Tuesday, June 30, 2009

Readings

Interesting point of view...
If Bernie Madoff's crimes were "extraordinarily evil," as his sentencing judge declared, than how to we describe the crimes of Joseph Stalin, or the warp speed massacres in late 20th century Rwanda? How do we distinguish linguistically between a massive Ponzi scheme and genocide? It's not an idle semantic question. Hyperbole, pop culture's lingua franca, doesn't simply exaggerate; it also diminishes. It threatens to obliterate essential moral and aesthetic distinctions, undermining our ability to recognize gradations of good and evil, freedom and repression, or beauty, intelligence and talent.

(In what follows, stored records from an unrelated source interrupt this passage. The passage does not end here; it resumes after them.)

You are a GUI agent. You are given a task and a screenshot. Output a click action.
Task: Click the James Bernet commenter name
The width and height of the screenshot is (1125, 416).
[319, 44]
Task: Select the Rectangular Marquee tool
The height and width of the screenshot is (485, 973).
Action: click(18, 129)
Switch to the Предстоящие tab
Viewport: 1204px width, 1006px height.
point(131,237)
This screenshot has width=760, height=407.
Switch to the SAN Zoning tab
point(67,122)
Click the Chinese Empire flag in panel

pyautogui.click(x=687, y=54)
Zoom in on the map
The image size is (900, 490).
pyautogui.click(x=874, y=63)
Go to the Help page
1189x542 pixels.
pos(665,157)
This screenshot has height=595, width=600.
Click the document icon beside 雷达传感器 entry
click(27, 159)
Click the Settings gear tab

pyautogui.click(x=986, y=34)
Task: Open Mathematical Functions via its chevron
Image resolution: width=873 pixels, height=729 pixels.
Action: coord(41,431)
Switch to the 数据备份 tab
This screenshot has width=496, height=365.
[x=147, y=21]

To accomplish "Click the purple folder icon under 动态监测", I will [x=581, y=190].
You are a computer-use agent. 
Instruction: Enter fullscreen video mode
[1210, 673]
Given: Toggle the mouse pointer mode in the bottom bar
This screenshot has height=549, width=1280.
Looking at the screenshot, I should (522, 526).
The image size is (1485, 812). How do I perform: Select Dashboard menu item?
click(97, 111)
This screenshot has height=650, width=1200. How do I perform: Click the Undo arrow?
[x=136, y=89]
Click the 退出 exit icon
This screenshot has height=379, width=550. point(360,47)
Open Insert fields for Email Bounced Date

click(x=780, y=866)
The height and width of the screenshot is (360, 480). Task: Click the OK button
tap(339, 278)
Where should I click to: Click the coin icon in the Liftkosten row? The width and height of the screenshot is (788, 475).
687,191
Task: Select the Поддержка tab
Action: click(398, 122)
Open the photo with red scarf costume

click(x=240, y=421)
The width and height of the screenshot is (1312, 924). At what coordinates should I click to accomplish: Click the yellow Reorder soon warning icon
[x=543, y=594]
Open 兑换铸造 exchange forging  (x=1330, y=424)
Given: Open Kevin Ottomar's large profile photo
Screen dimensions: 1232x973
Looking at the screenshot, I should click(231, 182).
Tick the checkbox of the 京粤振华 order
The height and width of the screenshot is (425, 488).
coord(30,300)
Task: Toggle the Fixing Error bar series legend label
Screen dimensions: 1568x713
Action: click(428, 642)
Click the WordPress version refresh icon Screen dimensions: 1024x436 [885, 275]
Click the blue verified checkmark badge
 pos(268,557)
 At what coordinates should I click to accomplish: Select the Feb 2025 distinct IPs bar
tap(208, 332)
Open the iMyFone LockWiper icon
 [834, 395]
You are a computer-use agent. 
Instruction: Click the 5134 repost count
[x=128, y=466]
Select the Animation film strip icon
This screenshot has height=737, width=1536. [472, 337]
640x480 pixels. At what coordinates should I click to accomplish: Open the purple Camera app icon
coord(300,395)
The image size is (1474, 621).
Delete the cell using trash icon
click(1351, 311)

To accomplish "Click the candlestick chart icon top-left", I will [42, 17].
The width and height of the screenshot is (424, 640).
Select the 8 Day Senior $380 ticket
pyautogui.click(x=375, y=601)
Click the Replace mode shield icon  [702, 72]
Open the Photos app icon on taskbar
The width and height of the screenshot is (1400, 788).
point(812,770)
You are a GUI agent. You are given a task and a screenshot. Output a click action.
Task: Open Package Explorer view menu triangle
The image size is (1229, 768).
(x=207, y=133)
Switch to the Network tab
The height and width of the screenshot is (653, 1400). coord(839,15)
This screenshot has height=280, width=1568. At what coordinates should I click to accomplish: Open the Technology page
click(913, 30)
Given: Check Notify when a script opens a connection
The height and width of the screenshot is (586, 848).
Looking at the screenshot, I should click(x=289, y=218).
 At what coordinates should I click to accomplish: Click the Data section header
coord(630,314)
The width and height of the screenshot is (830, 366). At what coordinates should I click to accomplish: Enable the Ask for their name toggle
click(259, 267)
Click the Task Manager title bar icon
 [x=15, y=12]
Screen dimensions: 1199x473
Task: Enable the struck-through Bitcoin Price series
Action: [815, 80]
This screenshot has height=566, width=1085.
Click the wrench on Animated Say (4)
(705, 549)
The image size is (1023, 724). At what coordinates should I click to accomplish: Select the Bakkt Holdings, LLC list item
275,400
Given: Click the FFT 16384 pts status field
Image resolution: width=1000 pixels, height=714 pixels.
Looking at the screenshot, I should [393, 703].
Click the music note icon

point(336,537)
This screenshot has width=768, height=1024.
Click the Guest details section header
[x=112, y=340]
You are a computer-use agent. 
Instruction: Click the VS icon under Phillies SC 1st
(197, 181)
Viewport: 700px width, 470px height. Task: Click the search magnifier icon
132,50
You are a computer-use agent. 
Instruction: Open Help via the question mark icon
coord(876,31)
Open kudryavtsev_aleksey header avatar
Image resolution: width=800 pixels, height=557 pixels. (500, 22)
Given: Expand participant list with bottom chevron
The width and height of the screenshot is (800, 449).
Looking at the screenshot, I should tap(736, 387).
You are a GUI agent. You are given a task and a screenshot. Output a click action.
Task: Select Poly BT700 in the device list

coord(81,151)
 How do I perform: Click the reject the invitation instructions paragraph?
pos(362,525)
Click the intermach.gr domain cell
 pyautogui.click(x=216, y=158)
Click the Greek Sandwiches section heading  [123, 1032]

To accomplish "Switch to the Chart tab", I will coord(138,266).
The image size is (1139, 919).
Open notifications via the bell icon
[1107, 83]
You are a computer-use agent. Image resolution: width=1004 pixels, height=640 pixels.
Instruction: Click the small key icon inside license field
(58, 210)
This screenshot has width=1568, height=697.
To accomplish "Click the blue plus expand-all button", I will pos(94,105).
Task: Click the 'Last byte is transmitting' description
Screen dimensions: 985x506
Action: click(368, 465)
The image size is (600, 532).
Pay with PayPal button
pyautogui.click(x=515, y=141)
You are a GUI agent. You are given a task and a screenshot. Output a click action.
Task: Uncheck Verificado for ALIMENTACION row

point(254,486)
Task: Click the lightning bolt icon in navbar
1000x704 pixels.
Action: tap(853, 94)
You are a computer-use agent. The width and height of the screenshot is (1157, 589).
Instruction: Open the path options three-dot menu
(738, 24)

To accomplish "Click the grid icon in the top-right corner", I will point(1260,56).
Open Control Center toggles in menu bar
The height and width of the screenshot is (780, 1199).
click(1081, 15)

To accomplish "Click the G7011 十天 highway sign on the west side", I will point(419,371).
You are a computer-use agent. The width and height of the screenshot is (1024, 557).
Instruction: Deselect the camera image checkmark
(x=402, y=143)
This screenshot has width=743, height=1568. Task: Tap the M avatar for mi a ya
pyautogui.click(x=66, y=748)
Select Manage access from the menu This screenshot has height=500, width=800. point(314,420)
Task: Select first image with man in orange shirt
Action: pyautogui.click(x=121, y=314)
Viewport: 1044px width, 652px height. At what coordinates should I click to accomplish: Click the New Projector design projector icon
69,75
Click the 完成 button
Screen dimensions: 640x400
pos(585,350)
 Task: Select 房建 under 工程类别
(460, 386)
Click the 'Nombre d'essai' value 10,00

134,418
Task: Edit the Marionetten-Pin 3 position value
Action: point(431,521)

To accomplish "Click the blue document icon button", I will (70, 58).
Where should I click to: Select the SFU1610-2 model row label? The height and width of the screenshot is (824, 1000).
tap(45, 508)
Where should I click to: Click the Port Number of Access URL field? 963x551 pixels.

Yes, Madoff ruined countless lives (literally, considering the effect of his fraud on charities as well as individual investors.) Yes, he stole on a grand scale and earned his imprisonment. Yes, apparently he had his share of neuroses, (like reported obsessive compulsive tendencies,) but who doesn't? Generally, he seems such an ordinarily evil man. His sins -- greed, selfishness, dishonesty, an absence of empathy -- are all distressingly common. Indeed, his story owes its symbolic resonance to the ordinariness of his character and crime. Extraordinary people stand apart. Madoff stands within and for the acquisitive, status hungry culture that lionized him, the tribalism that led so many Jews to trust him, and the corrupt financial and regulatory system that allowed him to prosper.